Les coccinelles : Des prédatrices voraces au service du jardinier
La coccinelle, avec ses petites taches noires et sa carapace rouge vif, est un prédateur naturel redoutable pour de nombreux ravageurs, en particulier les pucerons. Le rôle de la coccinelle au jardin est essentiel, notamment dans la régulation des populations de pucerons. Ces derniers, véritables fléaux pour les plantes, peuvent entraîner un dépérissement rapide des végétaux si leur prolifération n’est pas maîtrisée.
Une faim insatiable : l'impact des coccinelles sur les pucerons
Une seule coccinelle adulte peut consommer jusqu'à 50 pucerons par jour. Mais c'est au stade larvaire que ces créatures montrent toute leur efficacité. Les larves, au stade de développement le plus vorace, peuvent dévorer jusqu'à 300 pucerons en une journée. Certaines sources indiquent même qu'une larve de coccinelle peut manger une cinquantaine de pucerons par jour, et qu'au cours de sa vie, une coccinelle peut en ingérer jusqu'à une centaine par jour. Des études plus précises montrent qu'une larve peut dévorer jusqu'à 9 000 pucerons au cours des deux à trois semaines qu'elle passe sous ce stade. Cette voracité exceptionnelle permet de diminuer considérablement le besoin de traitements chimiques pour lutter contre ces ravageurs, ce qui préserve non seulement la santé des plantes, mais aussi celle de l'ensemble de la biodiversité du jardin. Les larves de coccinelles européennes, étant en pleine croissance, ont un gros appétit et sont capables de dévorer jusqu’à 100 pucerons par jour. Comme elles ne volent pas, elles restent sur place pour se régaler des pucerons qui vous dérangent durant tout leur stade larvaire.

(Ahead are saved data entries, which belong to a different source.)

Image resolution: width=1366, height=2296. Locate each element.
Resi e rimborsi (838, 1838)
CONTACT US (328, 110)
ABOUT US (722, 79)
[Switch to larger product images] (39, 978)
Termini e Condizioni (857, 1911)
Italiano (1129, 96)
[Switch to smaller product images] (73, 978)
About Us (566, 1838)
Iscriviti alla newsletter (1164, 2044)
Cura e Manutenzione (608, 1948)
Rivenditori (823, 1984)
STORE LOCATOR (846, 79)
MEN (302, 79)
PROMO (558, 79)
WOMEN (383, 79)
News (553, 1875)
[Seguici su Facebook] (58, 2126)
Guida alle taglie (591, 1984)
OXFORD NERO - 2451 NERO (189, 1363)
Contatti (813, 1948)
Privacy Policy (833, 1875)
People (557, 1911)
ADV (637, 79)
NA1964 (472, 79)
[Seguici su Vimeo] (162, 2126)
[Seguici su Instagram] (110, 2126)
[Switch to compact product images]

Au-delà des pucerons : un régime alimentaire varié
Outre les pucerons, les coccinelles se nourrissent également d'autres insectes nuisibles, tels que les cochenilles, les aleurodes (mouches blanches) et les acariens. Leur capacité à s'attaquer à une gamme variée de ravageurs leur permet de réguler de nombreux types de nuisibles dans le jardin. Certaines coccinelles se régalent aussi de chenilles et de cicadelles. Véritable alliée du jardinier, la coccinelle ne cause aucun dégât sur les plantes, les fruits ou les légumes !
Le cycle de vie de la coccinelle : une machine à réguler les nuisibles
Au cours de sa vie, une coccinelle traverse quatre stades différents, à savoir l’œuf, la larve, la nymphe et l’adulte. Les coccinelles commencent leur vie sous forme d'œufs, généralement pondus sur les feuilles où les pucerons sont abondants.
La ponte et l'émergence des larves
Lorsqu’elle est prête, la femelle sélectionne une feuille, qu’elle choisit judicieusement envahie de pucerons afin de permettre à ses petits de se nourrir aussitôt nés. Elle s’y installe et elle pond entre 50 et 70 œufs en moyenne par jour, pendant dix jours ! Ainsi, à raison de deux pontes annuelles d’environ 500 œufs, la coccinelle pond jusqu’à un millier d’œufs par an. Chacun de ces minuscules œufs jaunes et légèrement allongés est collé à ses semblables.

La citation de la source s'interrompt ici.